Personality clash? Are you kidding me? Surely there has to be another personality in this relationship for me to clash with.

I think what we're both avoiding saying is that your son is a cock; he'll probably always be a cock and the sooner we accept this the better it will be for everyone.

Do you even know what a book is? And it's my fault.

So it's my fault that your son is so focused on surreptitiously massaging his boner through his trouser pocket in every lesson that he doesn't listen to a damn word I say or ever do any work.

One day, your son will be on a sex register. 

Yes, it is a fucking problem that you are 30 minutes late and I have waited here like a spare dick at a wedding just to obsequiously smile and pretend to care about your child's progress.

Seriously? You two? You are punching above your weight, mate.

Sorry, can you repeat all of your concerns there - I was trying to remove a bit of flapjack from between my teeth.

Why are you wearing so much make-up? You've got this confused with speed dating.

Fuck me, you smell. I can see where your son or daughter gets it from now. Seriously, can't you smell it. What's wrong with you. It's like a baby's nappy, covered in hair and then set fire to.

Why are you here? You don't care - I don't care. Let's just end this charade.

Sorry. I was a little distracted there. I was watching the student helper who is bringing me a coffee, in the vain attempt to stop me from killing one of you tossers, spill it all over the floor. 

Seriously, I have nothing to say. We both know your child is perfect and they don't even need my help.

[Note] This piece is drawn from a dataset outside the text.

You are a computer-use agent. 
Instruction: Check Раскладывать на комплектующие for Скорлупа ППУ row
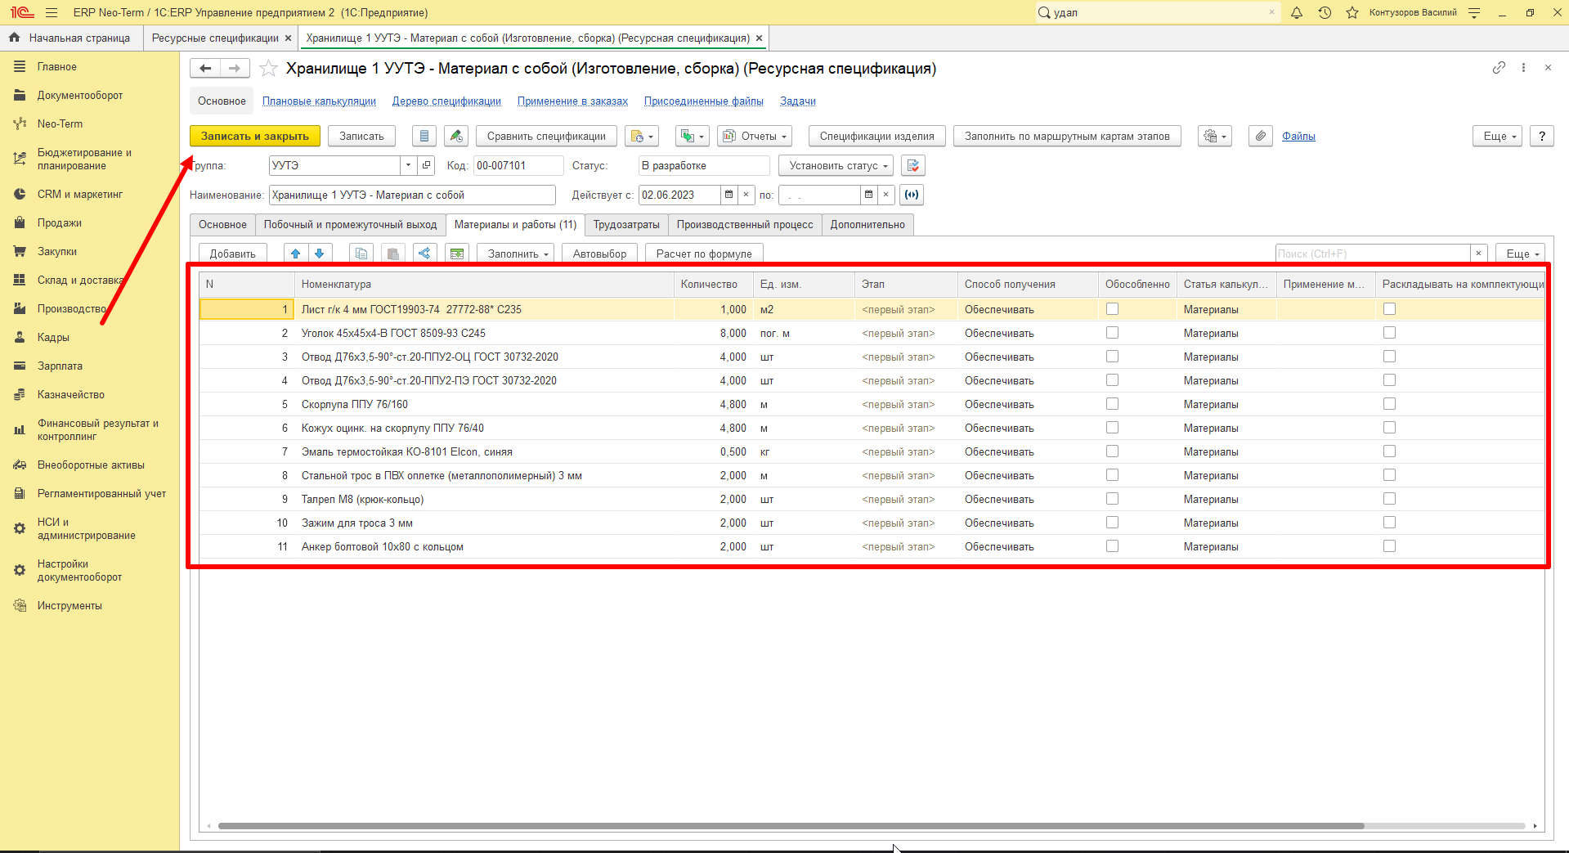(x=1389, y=404)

Go home.

One day, your child will murder someone; if they haven't done so already.

What is wrong with your child? They're so good. I suggest you have a Tequila and Meths weekend. Live a little.

We both know that the sooner your son gets laid and gets that out of the way, the sooner we can focus on his exams.

English. Eng - lish. Reading and stuff. For fuck's sake. How are you even upright?

No, he's in the bottom set because he's a fucking genius and no one has spotted it yet!

Why is your child so nice? It's just creepy.

I'm just going to show you this data and charts in the hope that you'll feel uncomfortable and fuck off. 

I know he is spirited. Yes, I know he has a sharp wit. Yes, he has got a lot to say. But sometimes, well, most of the time, I just want to punch him. Just once. In the face. For his own good. 

Didn't we hook up in sixth form? Christ, we did, didn't we? Oh no. I will never look at your daughter in the same way again. Does she know? Shall we tell her, just for a laugh?

Let's not talk about exams. What's the point, we may as well chat about the Dead Sea Scrolls. Look at him.

The sooner you get him pushing trolleys the better. He could steal a march on the competition as they only have two positions in the local Tescos. 

Revision? No, Don't bother. Just get her to practise in front of the mirror every morning 'Do you want fries with that?'

I was always wondering why your daughter is such a bitch. I can see now.

Can we make this really quick? Bake Off's on tonight.